I gave up soccer in college not because I particularly wanted to but because I was being realistic. UCLA has one of the best soccer programs in the country, which means that the people who weren’t quite good enough to make the varsity team are still really ridiculously good. As a result, the club team, on which I could have played, was full of these people who were far better than I was, and I decided that rather than sit on a bench for four years, I’d stick with lacrosse, my other high school sport, and actually get some game time. I don’t regret that decision for a minute since my experiences on the lacrosse team were some of the best moments of my college career.
Blue suit and grey suit ready to take on rivals Cal Poly. Yes, our sweatsuits had official names.
Ahh college and the binge drinking…of water. I am wearing that same shirt right now
That said, I still missed soccer. Once I moved to Chile, I started missing both sports – running may have taken their place somewhat, but it just isn’t as fun as goofing off with your friends and getting a workout in at the same time. I’d half-heartedly toyed with the idea of joining a soccer team here (no lacrosse in Chile, sadly), but I never actually made the effort to make it work.
Playing assistant coach because I kind of sort of got a red card in the previous game. Oops.

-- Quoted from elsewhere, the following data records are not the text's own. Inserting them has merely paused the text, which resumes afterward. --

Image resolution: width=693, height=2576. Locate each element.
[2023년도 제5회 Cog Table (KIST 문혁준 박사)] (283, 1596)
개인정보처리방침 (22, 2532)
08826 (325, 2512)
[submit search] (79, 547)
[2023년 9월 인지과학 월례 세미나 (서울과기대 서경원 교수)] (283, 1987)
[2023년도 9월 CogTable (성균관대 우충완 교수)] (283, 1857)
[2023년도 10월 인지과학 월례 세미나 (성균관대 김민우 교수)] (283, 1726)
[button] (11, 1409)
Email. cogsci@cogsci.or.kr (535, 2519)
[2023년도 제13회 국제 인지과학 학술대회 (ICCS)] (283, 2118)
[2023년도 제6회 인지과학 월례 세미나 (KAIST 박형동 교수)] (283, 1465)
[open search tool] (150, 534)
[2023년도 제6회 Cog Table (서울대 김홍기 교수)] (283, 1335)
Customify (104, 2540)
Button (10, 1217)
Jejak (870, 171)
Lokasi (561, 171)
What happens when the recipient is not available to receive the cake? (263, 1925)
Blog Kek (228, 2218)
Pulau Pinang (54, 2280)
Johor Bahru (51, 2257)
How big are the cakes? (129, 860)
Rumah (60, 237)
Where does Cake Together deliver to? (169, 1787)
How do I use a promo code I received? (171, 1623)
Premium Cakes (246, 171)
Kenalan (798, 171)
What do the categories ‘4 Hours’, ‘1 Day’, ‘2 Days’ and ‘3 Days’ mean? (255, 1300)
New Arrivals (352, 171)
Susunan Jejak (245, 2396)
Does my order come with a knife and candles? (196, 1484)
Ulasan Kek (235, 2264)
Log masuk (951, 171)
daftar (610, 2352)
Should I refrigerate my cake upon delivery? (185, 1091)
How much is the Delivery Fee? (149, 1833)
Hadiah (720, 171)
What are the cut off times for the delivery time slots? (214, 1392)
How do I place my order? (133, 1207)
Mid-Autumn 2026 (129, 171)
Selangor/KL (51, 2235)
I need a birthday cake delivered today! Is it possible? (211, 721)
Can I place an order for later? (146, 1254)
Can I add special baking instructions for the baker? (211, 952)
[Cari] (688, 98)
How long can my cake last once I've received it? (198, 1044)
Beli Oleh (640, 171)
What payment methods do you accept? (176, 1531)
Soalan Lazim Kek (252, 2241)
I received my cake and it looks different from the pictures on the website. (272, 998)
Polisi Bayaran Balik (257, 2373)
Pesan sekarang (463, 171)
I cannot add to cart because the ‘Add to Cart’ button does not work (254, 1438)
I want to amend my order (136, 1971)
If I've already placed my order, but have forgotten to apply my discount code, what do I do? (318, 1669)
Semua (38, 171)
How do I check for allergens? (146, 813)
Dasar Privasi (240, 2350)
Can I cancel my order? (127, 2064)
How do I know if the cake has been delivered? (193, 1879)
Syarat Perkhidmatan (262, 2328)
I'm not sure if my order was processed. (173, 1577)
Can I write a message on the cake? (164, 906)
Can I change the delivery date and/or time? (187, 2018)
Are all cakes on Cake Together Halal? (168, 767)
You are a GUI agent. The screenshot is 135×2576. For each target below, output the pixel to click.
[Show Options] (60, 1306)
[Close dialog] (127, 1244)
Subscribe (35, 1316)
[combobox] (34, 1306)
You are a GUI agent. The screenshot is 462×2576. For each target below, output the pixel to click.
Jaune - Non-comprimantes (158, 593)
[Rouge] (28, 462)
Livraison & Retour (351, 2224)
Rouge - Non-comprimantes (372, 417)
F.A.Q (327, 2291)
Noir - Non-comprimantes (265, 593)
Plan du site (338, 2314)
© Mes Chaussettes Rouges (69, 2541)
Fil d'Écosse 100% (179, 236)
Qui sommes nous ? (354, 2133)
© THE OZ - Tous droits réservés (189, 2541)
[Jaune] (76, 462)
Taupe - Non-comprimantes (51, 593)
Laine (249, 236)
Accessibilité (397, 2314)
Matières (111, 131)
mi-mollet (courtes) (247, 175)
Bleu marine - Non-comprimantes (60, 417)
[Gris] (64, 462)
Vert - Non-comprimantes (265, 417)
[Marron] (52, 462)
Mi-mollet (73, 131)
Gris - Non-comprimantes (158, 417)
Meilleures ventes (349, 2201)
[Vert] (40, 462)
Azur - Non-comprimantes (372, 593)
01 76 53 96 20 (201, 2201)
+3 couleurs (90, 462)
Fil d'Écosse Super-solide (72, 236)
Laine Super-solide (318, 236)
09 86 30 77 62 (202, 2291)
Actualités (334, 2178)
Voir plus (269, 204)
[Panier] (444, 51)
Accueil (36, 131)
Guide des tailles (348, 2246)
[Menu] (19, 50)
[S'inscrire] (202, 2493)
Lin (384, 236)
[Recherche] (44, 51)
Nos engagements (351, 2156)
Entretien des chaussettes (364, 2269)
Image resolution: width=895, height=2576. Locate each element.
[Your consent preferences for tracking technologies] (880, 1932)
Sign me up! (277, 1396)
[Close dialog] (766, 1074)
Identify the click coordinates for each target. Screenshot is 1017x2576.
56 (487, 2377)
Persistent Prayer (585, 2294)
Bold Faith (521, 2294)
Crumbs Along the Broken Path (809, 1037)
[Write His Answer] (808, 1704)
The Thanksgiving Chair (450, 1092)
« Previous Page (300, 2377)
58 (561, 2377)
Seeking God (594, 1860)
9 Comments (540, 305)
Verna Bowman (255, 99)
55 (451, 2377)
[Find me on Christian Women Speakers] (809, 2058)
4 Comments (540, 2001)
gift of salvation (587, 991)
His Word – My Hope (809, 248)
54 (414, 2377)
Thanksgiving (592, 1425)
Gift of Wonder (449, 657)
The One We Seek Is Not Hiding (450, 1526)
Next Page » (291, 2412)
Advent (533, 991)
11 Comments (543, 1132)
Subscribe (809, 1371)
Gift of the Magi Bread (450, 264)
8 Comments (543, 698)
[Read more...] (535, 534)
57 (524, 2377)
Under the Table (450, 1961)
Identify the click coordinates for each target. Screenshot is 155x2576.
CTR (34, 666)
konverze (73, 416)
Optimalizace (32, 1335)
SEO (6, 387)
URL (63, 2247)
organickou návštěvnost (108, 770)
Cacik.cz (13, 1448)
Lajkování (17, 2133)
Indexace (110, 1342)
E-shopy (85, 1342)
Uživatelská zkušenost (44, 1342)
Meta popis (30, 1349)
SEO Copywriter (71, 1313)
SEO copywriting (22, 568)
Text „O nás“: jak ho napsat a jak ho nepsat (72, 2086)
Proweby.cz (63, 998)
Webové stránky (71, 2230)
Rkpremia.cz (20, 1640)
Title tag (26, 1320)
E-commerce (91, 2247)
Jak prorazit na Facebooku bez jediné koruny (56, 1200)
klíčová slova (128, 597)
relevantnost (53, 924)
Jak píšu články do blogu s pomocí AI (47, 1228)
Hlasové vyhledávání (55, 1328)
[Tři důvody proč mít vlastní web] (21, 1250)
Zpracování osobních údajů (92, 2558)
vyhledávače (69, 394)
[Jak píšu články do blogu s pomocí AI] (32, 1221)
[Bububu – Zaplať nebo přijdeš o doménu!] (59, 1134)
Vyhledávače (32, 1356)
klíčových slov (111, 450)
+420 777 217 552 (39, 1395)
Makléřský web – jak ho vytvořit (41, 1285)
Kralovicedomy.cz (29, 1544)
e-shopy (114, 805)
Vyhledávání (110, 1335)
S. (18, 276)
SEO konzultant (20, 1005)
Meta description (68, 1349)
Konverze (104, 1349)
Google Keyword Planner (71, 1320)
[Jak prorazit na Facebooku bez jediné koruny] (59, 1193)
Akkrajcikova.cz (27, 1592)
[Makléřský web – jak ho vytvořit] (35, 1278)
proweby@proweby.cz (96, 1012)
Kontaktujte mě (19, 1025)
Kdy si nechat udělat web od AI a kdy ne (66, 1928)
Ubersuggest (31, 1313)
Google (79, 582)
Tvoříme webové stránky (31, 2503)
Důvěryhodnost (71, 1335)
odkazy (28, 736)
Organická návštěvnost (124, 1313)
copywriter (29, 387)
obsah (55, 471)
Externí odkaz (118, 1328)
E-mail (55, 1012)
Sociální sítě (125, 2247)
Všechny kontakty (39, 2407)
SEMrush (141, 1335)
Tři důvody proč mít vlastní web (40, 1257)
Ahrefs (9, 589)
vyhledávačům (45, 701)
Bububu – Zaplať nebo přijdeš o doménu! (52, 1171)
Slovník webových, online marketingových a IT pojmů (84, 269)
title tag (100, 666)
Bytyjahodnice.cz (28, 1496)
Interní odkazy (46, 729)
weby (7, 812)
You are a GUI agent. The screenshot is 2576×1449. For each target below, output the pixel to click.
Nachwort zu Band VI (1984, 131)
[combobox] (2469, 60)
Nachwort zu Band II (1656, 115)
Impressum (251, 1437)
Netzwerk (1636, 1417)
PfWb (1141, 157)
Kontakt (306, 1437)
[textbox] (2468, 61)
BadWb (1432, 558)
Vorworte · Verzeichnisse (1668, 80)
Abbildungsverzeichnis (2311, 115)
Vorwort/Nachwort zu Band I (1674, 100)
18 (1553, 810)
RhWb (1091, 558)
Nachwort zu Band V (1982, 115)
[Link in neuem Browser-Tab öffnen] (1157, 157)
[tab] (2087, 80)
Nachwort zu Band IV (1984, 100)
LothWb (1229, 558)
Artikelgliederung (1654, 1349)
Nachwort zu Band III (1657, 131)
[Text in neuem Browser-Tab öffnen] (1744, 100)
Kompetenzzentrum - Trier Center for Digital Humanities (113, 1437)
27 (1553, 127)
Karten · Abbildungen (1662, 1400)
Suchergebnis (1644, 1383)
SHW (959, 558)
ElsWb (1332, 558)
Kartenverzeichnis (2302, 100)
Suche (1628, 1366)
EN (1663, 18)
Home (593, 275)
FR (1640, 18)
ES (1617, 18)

Luckily for me, a coworker did. My company organized a tournament that pitted the male employees against each other, and on the day of the final they invited women to make teams and have a game. There were only 10 of us, but we had a great time, and one of the girls in particular was talking about the idea of forming a company team. A lot of companies in Chile, including mine, have men’s teams that they support financially with stuff like uniforms and league fees, so the idea of asking for equal support for women wasn’t totally out there. Although with only 10 women interested – 8 of whom had never played before – it seemed like it might be a challenge.
Again, luckily for me, enough buzz got out about this idea that we now have a group of 20 or so. We practice twice a week on our own with a coach – which costs us about US$10 each, a pretty reasonable amount – and as of last week we’re going to an organized soccer school on Saturdays on the company’s dime. After two months of soccer school, if we’ve proven that we’re serious, the company will pay for uniforms, and we’ll join a league. I’m excited! I will be the first to say that right now we’re pretty terrible. I mean practice number 1 involved learning how to pass, and even though my previous soccer days are 8 years behind me, I am by far the most experienced player. That said, I don’t mind starting from scratch if people are putting in the work to improve, and so far they are. Plus just being part of a team again makes me all warm and fuzzy inside, and I can’t wait to get to know the rest of the girls better.
Even though I made the decision to join the team all the way back in 2010, I’m counting it as part of my “do”-ing for 2011. Much as I enjoy soccer, I paused before committing because having something to do til almost 9 twice a week in addition to a 2 hour appointment on Saturday mornings is quite a bit. But I figured I could always quit if I didn’t like it, and so far I’m liking it, so I think I made the right decision. Plus, we’re talking about pink uniforms. Totally worth the investment of time if I get to dress in head-to-toe fuchsia.